Favourite lens? Ooh, I've had so many over the years, it's very hard to answer. Right now, with mirrorless cameras meaning I can use all those lovely vintage lenses again, I'm in lens heaven. I've got various adapters for my Lumix m4/3 cameras, and for my full-frame Sony A7, and I'm currently loving...
Vintage...
* Voigtlander Color Ultron 50/1.8. A 7-element Planar design, spectacular on the Sony. Possibly my favourite ever 50.
* Helios 58/2, the Russian "swirly bokeh" lens. Not for everyday use, but lovely when it's suited to the subject matter (I have two versions, mk2 and mk4, slightly different). Really only works full-frame, so on the Sony
* Olympus Zuiko 135/3.5. I use this on m4/3 with a 2x crop factor, so equivalent to 270mm. And the great Lumix body stabilization makes it easy to hand hold.
* Mir 35/2. Another Russian lens that's way better than its cheap price suggests, works well on full frame. (And speaking of Russian 35s, I was disappointed to find my Jupiter-12 is no good on my Sony - with a digital sensor, it completely loses definition away from the centre)
More modern lenses...
* Canon 50/1.4 and 85/1.8 (on a 5D2). Really nice implementations of two of my favourite focal lengths, and not bulky like their faster siblings with the red lines.
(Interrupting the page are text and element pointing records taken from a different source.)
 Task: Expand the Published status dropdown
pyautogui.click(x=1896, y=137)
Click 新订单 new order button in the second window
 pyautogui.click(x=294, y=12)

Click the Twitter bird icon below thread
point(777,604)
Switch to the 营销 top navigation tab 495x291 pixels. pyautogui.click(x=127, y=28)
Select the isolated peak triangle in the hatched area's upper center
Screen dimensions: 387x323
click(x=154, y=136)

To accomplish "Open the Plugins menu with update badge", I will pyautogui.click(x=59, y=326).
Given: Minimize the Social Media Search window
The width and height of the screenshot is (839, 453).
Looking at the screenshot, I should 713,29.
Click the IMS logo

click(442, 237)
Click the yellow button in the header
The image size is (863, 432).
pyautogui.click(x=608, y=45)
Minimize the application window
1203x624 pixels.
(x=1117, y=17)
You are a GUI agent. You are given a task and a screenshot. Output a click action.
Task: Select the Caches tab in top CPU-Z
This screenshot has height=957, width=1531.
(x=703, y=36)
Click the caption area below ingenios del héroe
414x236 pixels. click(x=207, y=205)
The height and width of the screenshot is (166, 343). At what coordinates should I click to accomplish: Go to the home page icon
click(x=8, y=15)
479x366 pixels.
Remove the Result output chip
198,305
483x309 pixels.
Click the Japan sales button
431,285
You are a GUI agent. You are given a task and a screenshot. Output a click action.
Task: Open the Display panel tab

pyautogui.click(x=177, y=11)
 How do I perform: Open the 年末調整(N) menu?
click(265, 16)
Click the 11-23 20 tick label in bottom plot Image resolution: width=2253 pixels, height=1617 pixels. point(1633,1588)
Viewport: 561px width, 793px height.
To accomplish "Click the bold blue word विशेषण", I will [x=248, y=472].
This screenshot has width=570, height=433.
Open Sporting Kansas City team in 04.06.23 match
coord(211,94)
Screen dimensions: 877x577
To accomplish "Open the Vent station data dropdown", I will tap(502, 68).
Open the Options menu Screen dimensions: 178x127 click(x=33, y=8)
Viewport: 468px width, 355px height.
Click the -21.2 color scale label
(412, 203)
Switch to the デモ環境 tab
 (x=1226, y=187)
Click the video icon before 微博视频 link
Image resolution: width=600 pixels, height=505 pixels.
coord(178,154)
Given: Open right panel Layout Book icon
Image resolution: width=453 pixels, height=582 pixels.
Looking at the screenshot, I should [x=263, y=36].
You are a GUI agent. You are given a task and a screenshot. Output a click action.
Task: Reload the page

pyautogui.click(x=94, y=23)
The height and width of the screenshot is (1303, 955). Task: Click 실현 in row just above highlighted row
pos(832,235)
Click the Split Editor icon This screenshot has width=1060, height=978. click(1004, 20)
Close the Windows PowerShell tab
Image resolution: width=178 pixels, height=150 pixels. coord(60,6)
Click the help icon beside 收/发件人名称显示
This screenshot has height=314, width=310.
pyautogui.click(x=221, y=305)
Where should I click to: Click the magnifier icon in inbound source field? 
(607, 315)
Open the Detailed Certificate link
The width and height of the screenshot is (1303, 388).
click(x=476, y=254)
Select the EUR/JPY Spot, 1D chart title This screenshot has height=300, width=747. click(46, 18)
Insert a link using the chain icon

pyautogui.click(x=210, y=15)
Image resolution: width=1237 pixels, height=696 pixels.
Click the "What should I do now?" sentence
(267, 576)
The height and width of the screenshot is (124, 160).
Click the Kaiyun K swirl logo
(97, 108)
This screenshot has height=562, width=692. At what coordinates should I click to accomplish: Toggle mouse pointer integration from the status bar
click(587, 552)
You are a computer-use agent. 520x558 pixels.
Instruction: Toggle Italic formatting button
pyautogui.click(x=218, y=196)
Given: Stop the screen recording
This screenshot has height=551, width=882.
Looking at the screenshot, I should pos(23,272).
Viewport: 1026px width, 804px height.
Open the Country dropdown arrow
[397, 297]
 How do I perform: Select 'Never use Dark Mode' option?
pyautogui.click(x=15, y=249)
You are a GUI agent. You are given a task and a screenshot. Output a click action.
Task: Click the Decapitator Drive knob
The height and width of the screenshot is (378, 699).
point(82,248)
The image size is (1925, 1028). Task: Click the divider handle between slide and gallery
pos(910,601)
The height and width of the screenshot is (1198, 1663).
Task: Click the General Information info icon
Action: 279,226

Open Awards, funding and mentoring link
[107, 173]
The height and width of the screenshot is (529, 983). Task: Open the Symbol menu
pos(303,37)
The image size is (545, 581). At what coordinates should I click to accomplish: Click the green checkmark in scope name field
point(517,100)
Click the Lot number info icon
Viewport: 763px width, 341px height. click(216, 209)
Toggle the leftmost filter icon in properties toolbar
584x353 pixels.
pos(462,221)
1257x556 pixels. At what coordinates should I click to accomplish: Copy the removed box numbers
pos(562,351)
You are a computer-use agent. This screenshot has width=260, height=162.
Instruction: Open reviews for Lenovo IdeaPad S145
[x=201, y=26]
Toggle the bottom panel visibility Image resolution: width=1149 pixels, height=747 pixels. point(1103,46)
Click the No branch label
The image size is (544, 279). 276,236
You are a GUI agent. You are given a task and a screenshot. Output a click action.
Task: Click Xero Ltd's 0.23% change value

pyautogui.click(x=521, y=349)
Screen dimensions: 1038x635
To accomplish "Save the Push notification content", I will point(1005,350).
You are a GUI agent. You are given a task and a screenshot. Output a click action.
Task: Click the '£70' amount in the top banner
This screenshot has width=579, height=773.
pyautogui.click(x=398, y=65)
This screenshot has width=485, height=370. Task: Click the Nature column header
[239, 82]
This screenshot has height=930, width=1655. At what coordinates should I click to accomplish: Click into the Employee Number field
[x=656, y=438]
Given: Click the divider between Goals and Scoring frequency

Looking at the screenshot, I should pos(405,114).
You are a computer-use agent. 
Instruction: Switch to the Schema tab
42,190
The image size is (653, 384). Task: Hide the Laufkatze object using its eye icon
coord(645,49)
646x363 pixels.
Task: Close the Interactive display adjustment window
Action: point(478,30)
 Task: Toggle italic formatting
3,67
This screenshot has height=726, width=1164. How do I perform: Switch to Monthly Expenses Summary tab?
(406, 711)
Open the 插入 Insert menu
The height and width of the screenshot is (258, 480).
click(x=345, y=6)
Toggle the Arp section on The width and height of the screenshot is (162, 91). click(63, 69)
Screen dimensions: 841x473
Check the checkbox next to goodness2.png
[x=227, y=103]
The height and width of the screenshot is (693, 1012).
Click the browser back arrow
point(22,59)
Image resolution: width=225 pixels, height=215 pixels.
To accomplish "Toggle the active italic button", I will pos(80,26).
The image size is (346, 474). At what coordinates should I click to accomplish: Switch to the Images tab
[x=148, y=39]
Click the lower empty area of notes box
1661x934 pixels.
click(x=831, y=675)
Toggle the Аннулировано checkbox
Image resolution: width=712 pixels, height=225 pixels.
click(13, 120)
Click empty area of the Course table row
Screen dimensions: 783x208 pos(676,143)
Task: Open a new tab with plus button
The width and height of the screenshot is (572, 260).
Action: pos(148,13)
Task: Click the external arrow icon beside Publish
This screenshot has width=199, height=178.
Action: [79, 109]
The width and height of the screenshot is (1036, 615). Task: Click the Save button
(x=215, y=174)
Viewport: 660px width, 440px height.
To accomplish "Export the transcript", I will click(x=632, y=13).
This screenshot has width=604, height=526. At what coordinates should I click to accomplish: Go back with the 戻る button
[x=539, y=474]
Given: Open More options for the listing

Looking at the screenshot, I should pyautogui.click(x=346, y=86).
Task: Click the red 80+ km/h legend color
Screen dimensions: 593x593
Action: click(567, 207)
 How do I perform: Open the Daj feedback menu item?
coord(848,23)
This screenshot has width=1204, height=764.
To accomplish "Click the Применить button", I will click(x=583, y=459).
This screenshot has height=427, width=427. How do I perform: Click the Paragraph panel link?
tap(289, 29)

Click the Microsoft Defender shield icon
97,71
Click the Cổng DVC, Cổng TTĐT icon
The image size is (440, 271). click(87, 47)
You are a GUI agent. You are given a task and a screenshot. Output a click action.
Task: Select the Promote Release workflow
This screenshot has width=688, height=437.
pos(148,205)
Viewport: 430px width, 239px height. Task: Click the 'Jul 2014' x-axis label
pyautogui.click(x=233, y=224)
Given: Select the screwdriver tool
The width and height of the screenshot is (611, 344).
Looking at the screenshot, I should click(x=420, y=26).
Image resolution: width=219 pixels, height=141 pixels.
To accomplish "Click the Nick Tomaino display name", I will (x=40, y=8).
* The fixed 23/2 (35mm equivalent) on the Fuji X100F. A great walkaround focal length, and coupled with the Fuji sensor, the colour rendition is beautiful.
Sold but wish I hadn't...
* Olympus Zuiko 50/1.4, sold before I got into mirrorless cameras, must get a replacement.
* Voigtlander (modern Japanese) 35/1.4 Nokton. Favourite lens on film rangefinders for years, again sold pre-mirrorless. Would love another one, but they're not cheap.
* Leitz Summitar 50/2. It almost physically hurts when I remember I had one of these but sold it. And since then the price has increased quite a lot.